Successfully defeated mandamus petition seeking to modify trial court’s order allowing defendant to conduct Rule 204 physical examination of the plaintiff, but requiring that it be performed by telemedicine.
Successfully reversed a take-nothing judgment and remanded for a new trial in case against defendant-homeowners whose pizza oven exploded and burned Joseph Cobb. The court of appeals determined that the trial court committed reversible error when it failed to submit Cobb’s negligent activity claim to the jury, which was supported by the homeowner’s request that Cobb light the oven without advising him how to do so safely and the homeowners’ failure to render aid to Cobb following the explosion.
Successfully defeated mandamus petition related to trial court’s new trial order.
In wrongful death case arising out of an airplane crash, Independent Executrix of pilot’s estate objected to the Texas court’s exercise of jurisdiction over her because, she argued, she was not a citizen of Texas and the pilot’s estate had been informally closed before the lawsuit was filed. The court of appeals rejected this argument, affirming the trial court’s conclusion that the Independent Executrix failed to meet her evidentiary burden to prove that her administration of the pilot’s Estate had been informally closed as a matter of law.
Successfully prevented the deposition of a severely impaired plaintiff before an examination to determine competency. An issue of first impression, the Fort Worth Court of Appeals found that Texas Rules of Evidence 104 and 601 apply to and impose a duty on trial courts to examine a deposition witness to determine his competency before the witness is deposed, and that the trial court abused its discretion by compelling the deposition without first conducting that examination.

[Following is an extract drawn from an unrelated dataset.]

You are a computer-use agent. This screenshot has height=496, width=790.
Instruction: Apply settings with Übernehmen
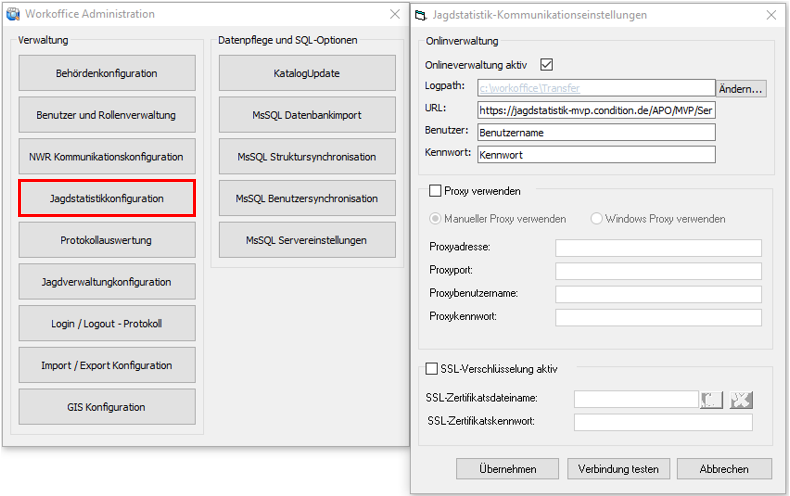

Reversed and rendered take nothing judgment on claims of constructive eviction, finding that landlord-tenant relationship no longer existed at the time the former tenant was locked out of the property, and no evidence that the tenant abandoned the property based on the conduct of the landlord.
In this hail damage case, the Texas Supreme Court effectively overruled the so-called Brashears rule to preserve a Texas Prompt Pay Act claim following an appraisal award in certain circumstances. The Court was fractured with 5 justices in the majority, 1 justice concurring in part and dissenting in part, and 3 justices dissenting. Justice Green authored the opinion of the Court.